Es gäbe noch weitere Möglichkeiten, durch gemeinsame Absprachen im Social Web Wirkung zu erzielen. Beispielsweise könnten alle von einem Girokonto umsteigen auf ein reines Guthabenkonto. Schluss mit 17 Prozent Zinsen an eine Bank, die sich ihr Geld von der europäischen Zentralbank für 1 Prozent Zinsen leiht. Anstatt die paar Euronen auf dem Konto liegen zu lassen, könnten auch alle am Monatsersten das gesamte Einkommen auf einmal abheben und dann zuhause verwalten. Schlecht für Banken. Möglichst nur noch Barzahlungen. Keine Überweisungen, keine Schecks. Wozu Gebühren bezahlen für etwas, was mir ohnehin schon gehört? Gebühren, die den Banken fehlen würden.

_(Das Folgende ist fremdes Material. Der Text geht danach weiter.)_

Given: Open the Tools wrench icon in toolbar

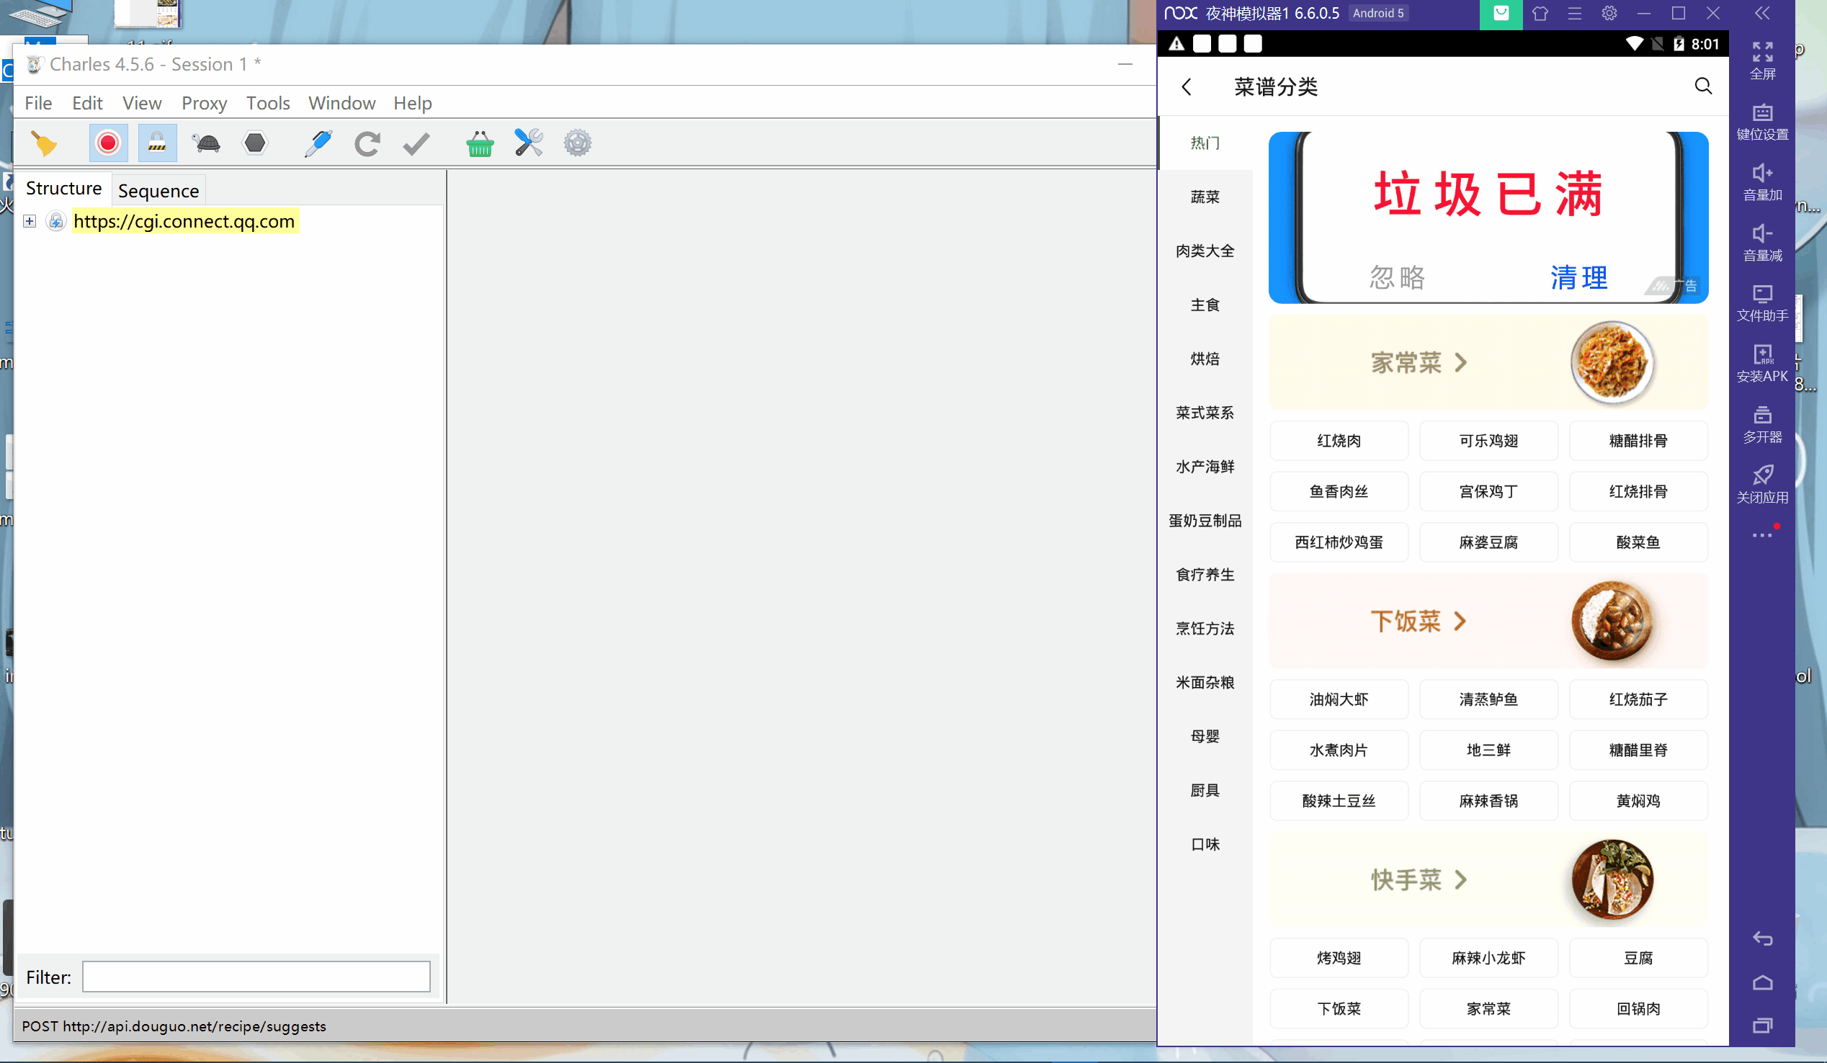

Die niederländische DSB- Privatbank hatte 2009 einen großen Teil ihrer etwa 400.000 Kunden verägert, weil sie sich von ihnen ihre Hausbaukredite mit völlig überteuerten Lebensversicherungen obligat absichern ließ. Im Oktober dann kam der große Boykottaufruf an alle Kunden, ihre Gelder komplett abzuziehen. Zwei Wochen später war die Bank pleite und musste abgewickelt werden. Wenn genügend Betroffene gemeinsam an einem Strang ziehen, dann können sie alles erreichen. Sie müssen es nur tun, sonst nützen die sozialen Netzwerke nur jenen Kräften, die uns anhand dieser Technologie überwachen.